Time is of the essence

Given that I’m working on my first book, I went to La-Chaux-de-Fonds to visit Le Corbusier’s first commissioned project: La Maison Blanche. This small town lost in the Jura mountains is a Unesco World Heritage site and the belly button of the haute watchmaking industry. But don’t be deceived – it is one warty witch. As I tried to make sense of its grey monotonous streets, I happened to stumble upon the watch lover’s equivalent of Hansel and Gretel’s gingerbread house. The fact it is called the “International Clock-making Museum” was merely the witch’s ploy to lure me inside, as if a gumdrop it were. And like so many fairy tales, this blog post is going to get much worse, before it gets any better. (But don’t worry, there’s a prince and a steed – well, a dog – and all ends well.)

Entrance to the International Watchmaking Museum

Entrance to the International Watchmaking Museum

Inside the museum - tick, tick, tick

Inside the museum – tick, tick, tick

Ducking under the museum’s macabre concrete threshold (whose ominous feeling was only reinforced by the epithet “Man and Time” scrawled overhead), I came into a foreseeably uneventful space with row upon row of sleek spot lit display cases. But as I made my way deeper inside, my gut began to register the irregularity of hundreds – no, thousands – of measured beats hopelessly out of sync with each other. Jeweled clocks, mantel clocks, cuckoo clocks. Wrist watches, ring watches, pocket watches. Gold, wood, diamonds. Antique, vintage, technological advancements. Pendulums, batteries, celestial forces. The swelling cacophony became an army of Time’s mercenaries marching in my solitary, mortal direction. The witch cackled and only Edgar Allen Poe came to my aid – raving uselessly, as he tends to do, at the raven:

“There came to my ears a low, dull, quick sound, such as a watch makes when enveloped in cotton. I knew that sound well, too. It was the beating of the old man’s heart. It increased my fury, as the beating of a drum stimulates the soldier into courage.” (The Tell-Tale Heart)

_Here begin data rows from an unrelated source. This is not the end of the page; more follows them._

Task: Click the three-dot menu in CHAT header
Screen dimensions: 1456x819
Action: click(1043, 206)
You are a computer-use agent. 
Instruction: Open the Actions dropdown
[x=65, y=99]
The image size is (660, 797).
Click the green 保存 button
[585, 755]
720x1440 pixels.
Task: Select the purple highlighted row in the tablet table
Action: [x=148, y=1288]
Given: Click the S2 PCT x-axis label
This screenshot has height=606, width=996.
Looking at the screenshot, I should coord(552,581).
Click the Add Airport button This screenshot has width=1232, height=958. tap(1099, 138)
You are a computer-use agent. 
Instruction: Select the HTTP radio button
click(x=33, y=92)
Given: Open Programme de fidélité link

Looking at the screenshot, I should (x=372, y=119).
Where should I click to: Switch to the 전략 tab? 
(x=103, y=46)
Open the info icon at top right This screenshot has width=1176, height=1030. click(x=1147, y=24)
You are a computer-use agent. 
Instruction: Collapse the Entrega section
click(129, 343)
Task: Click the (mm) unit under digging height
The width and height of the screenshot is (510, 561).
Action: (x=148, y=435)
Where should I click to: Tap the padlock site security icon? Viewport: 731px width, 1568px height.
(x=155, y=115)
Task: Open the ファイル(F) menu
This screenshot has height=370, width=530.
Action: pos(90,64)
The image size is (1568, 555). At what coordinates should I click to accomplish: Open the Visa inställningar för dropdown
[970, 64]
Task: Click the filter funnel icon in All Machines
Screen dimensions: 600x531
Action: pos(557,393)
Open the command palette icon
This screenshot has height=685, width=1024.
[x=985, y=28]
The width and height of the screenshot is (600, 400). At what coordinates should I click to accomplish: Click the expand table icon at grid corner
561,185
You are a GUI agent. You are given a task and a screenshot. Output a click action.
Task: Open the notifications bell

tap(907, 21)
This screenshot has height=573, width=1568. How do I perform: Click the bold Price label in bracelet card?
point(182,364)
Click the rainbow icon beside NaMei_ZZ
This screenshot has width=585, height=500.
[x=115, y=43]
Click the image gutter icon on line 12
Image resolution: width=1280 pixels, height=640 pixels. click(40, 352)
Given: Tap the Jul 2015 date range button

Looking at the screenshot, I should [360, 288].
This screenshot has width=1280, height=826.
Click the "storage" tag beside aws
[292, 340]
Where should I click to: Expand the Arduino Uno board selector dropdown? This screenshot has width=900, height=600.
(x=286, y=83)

Edgar Allen Poe in a chipper mood.

Edgar Allen Poe in a chipper mood.

Thankfully, to our ears, people’s hearts still tick in the relative silence of their caged chests. If we heard their hearts beating as if hung around their necks, we might gain a nervous twitch or two ourselves. Our thoughts might more easily slip into disconcerting fears of the silence that would inevitably follow that tick, tick, ticking. Unfortunately for me, such thoughts were already upon me – gripping like altitude sickness. Here I was knee deep in unwelcome reflections about time’s unrelenting sweep over the days we call our lives, when C.S. Lewis popped out of a grandfather clock to say “the future is something which everyone reaches at the rate of 60 minutes an hour, whatever he does, whomever he is.” So, really, this museum showcased nothing more than memento mori – reminders that, no matter how rich, how elaborate, how ingenious the tools of measurement, time expires for us all. Measurement controls nothing. And ironically enough, hadn’t most of these timepieces outlived their makers? Merry thoughts, indeed! At least Dr. Seuss was a little more playful about it: “How did it get so late so soon? It’s night before it’s afternoon.”

Pink Tufted Creature by Dr. Seuss

Pink Tufted Creature by Dr. Seuss

Back in pretty Neuchâtel, I began to make my way back up this spiral of God-less thinking, when my wedding anniversary came round. Isn’t an anniversary of any kind just another way of keeping time? And yet it filled me with happiness, not angst. The fundamental difference was that in this particular instrument of measurement I found a perhaps more obvious opportunity to reflect on what has been given and that, I’m glad to say, has been quite a lot.

Me and Luis on one of our many hikes.

Me and Luis on one of our many hikes.

 

I’ve gushed about Luis unabashedly throughout this blog. He’s a wonderful man and we’ve been married for 7 years. If there was a script to married life, we lost it early on and have been improvising ever since. But this has its advantages – nothing is done automatically and you’re more open to unexpected detours, that turn into new paths, that turn into new destinations. Our 7 year marriage certainly doesn’t look like most people’s 7 year marriage: we’ve moved house far too often, we both leapt away from promising careers to do something that felt truer to heart and our family is a strong but small number of two. (There is also, of course, our unwieldy pooch, cranky perhaps at having covered so many miles this year.)

We’ve had our fair share of hardships, let there be no doubt. But I thank God for those too. They’ve only served to make us go deeper into the reasons why we do things, the reasons we’re better together. That’s made our bond stronger. And – crazy or not – I can’t shake the feeling these trials are all just a reminder that we’re special. God for us did not want an ordinary life and adversity grows in the same soil as uniqueness. To that, Time is but a witness. There are things even it can’t dent.